### Problem statement
Collect each line in the data below that contains the word "entry".

======== Data rows

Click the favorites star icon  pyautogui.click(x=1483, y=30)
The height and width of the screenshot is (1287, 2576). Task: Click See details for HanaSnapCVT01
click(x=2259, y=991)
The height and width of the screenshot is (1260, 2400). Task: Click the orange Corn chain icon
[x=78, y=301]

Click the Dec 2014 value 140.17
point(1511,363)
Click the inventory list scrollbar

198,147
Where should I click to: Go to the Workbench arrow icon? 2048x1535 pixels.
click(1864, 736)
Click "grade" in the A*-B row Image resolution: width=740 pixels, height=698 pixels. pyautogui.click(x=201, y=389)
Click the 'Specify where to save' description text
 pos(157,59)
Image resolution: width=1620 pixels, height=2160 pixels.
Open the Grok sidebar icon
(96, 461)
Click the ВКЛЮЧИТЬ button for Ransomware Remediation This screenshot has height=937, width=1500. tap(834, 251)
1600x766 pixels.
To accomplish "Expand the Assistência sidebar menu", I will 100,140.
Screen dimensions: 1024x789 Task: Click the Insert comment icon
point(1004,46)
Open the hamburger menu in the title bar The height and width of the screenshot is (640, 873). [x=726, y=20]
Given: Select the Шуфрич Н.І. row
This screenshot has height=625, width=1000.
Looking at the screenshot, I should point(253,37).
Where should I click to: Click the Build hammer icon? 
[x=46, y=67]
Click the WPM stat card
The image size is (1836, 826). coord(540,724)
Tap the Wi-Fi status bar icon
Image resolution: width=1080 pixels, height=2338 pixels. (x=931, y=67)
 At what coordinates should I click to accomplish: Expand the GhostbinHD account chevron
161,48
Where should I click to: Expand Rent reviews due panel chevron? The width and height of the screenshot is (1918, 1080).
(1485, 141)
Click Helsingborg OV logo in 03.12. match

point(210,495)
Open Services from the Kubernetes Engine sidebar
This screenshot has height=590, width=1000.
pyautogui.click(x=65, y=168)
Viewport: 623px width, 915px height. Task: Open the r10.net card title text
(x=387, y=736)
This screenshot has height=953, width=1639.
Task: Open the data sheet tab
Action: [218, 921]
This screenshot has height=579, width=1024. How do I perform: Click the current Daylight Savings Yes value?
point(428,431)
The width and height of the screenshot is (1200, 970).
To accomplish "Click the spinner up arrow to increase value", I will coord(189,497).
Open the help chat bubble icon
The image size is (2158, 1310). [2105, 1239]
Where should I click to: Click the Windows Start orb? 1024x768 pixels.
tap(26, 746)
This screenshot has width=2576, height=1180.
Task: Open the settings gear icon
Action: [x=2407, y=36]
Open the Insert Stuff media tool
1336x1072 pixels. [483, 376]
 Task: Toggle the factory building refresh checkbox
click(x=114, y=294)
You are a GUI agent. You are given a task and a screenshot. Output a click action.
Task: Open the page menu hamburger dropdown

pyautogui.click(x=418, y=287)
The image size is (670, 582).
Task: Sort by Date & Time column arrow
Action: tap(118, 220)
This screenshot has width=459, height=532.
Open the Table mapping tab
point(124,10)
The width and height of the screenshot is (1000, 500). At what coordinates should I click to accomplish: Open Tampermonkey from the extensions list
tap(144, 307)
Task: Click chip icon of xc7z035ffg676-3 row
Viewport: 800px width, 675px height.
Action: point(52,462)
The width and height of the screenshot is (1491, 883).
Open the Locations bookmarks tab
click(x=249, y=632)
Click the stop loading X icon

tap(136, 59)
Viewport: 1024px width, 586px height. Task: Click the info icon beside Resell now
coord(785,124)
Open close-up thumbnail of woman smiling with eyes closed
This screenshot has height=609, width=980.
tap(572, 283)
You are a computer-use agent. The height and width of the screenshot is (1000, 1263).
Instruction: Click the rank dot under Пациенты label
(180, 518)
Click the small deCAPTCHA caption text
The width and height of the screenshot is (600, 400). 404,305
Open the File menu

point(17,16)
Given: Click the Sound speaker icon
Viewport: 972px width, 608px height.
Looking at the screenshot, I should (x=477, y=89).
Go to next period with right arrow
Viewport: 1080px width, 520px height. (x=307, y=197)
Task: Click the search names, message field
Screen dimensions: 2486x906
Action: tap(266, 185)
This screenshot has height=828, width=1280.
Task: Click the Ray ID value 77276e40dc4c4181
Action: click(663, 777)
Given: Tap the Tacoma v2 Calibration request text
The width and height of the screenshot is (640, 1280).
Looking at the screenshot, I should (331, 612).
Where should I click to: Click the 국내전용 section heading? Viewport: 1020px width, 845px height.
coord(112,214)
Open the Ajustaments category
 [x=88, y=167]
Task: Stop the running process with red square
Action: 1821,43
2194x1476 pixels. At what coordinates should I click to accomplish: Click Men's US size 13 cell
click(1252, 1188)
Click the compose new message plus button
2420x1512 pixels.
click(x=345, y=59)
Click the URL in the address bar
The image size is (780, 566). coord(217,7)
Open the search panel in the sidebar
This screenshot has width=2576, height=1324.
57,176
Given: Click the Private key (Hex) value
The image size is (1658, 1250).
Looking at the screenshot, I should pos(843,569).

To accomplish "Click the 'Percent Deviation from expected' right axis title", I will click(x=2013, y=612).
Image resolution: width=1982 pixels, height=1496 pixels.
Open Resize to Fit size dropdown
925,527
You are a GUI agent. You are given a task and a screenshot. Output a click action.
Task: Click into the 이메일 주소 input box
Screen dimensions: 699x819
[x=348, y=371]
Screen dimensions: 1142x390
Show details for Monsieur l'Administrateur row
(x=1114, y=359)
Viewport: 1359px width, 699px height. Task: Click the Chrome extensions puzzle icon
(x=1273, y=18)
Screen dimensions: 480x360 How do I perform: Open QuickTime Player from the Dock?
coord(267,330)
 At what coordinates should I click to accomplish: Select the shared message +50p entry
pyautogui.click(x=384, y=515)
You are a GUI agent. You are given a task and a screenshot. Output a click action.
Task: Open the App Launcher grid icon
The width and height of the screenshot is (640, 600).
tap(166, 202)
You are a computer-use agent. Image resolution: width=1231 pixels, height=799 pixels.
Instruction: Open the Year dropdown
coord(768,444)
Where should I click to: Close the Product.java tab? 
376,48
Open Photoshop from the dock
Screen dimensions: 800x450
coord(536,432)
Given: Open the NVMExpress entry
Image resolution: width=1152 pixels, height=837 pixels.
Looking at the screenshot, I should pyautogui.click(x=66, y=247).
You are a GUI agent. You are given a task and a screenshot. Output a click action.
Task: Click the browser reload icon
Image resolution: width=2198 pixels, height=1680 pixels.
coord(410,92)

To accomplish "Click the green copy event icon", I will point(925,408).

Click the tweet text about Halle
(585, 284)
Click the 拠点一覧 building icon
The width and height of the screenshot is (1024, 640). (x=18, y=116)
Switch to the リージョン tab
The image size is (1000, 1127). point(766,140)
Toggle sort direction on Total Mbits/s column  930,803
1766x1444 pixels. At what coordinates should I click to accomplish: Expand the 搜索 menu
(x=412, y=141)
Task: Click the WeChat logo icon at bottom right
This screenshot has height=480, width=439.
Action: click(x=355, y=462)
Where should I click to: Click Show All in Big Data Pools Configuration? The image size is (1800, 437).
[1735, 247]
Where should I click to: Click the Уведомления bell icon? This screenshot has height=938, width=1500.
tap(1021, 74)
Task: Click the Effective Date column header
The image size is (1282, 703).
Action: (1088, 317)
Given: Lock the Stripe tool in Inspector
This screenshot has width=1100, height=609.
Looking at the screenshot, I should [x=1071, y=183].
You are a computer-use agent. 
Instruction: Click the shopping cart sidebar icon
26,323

================

### Exercise output
 At what coordinates should I click to accomplish: Select the shared message +50p entry
Given: Open the NVMExpress entry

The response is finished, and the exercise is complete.